McVay talks about his yearlong stint in the Middle East’s largest country as though he had worked in Newton, not some 7,500 miles across the world, acting as physician to the crown prince. Since McVay left Saudi Arabia, the crown prince has become the king.

“I was hired Memorial Day of 2013, and we were there within three months,” he said. “I spent a year there, and I got to know him pretty well, actually, and his wife and kids and grandkids. Now he’s the king.”

McVay said it was mission work that drove him to practice in the Middle East. He’s been doing medical missions there for 12 years. He said he got a hunch to go to Saudi Arabia, so he contacted a recruiting agency, and “it just got stranger and stranger from there.”

“They kept telling me, there’s this one thing that’s open, and everybody was being really cagy about it,” he said.

McVay wound up interviewing with a former White House physician, who held the position from the end of Bill Clinton’s presidency to the beginning of Barack Obama’s, to be doctor to the crown prince.

His family moved to Riyadh and lived in the royal palace there. The culture was very different, he said, but his family cherished their experience.

“There’s hardly a day that goes by in our house that they’re not saying something to one another in Arabic or saying, ‘Remember so and so?’” he said. “I wouldn’t trade it for the world.
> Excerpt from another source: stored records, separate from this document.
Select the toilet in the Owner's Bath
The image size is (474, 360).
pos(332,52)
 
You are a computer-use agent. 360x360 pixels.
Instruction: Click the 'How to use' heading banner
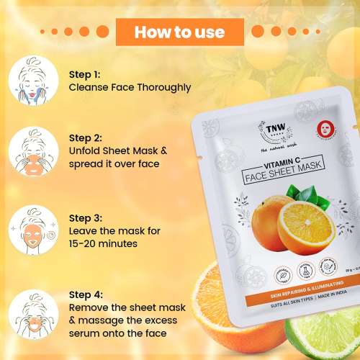tap(180, 32)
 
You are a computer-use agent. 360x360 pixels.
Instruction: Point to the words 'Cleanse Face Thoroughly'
tap(130, 87)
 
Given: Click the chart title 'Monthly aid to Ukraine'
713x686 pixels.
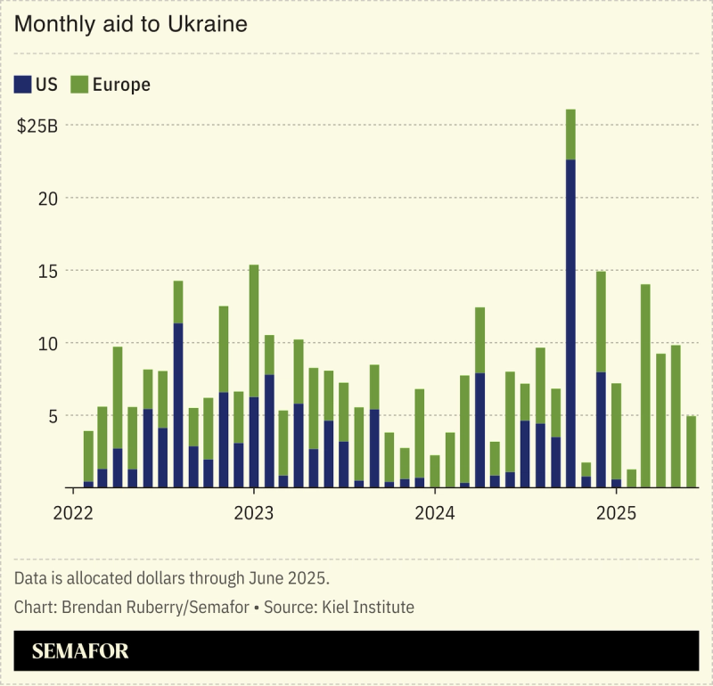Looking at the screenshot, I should point(130,25).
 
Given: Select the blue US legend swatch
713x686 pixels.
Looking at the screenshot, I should point(22,85).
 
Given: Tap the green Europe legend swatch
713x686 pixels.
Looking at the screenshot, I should point(79,85).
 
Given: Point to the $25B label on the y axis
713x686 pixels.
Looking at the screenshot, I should point(37,126).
It was a blast.”

McVay said he’s glad to be back stateside.

He came back to Wichita and worked there for several months at GraceMed Health Clinic. He took on a teaching position in Alabama for a friend of his. He still wanted to do missions to the Middle East a couple times a year.

When he found out about the opportunity at St. Luke, he was excited to find what he saw as an ideal fit.
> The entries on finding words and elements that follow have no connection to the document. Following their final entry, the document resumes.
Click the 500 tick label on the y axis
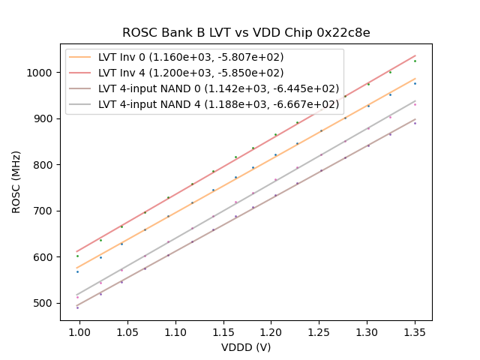[x=46, y=303]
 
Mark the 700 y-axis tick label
[x=46, y=211]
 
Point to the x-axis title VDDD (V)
[x=246, y=347]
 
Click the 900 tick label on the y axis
[x=46, y=118]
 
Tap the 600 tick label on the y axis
[x=46, y=257]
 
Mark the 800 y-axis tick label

“This was kind of more like what I was looking to do, just as a rural kid,” he said. “I just like the feel of a small town.”

McVay was raised in rural southern Illinois, near Alto Pass, a town of fewer than 400 located a couple of hours south of St. Louis.

From such humble beginnings, McVay has been amazed at his journey so far.

“My life has been crazy,” he said. “I would have never thought I’d be in a palace in Saudi Arabia. When I was a little kid, I just liked playing basketball, and liked politics and all that jazz. I would have never dreamed of doing some of the things I’ve done.”

So for McVay, his position in Marion presents a chance to catch his breath a little.

He said he’ll still be able to teach his class in Alabama and do a couple mission trips in the Middle East each year, just like he wanted.

“(Hospital CEO) Jeremy Ensey and the board have been incredible,” he said. “I’ve seen places run poorly, I’ve seen places run kind of average.

“When I came up here, and I talked to a number of docs that worked here, they all, almost to a person, said the same thing: ‘Great staff, great hospital, they know what they’re doing.’”

McVay still lives in Wichita, as he says he doesn’t want to put his family through another move.

But he looks forward to getting to know the people of the Marion community.

“I breathe easy when I’m coming up here,” he said. “I love people. I’m excited about coming up here. I think it helps everybody if we’re all doing what makes us really come alive.”

He appreciates the experiences he’s had, but is ready for a new chapter.

“I don’t think I was meant to live in a palace,” he said. “This is more my style.”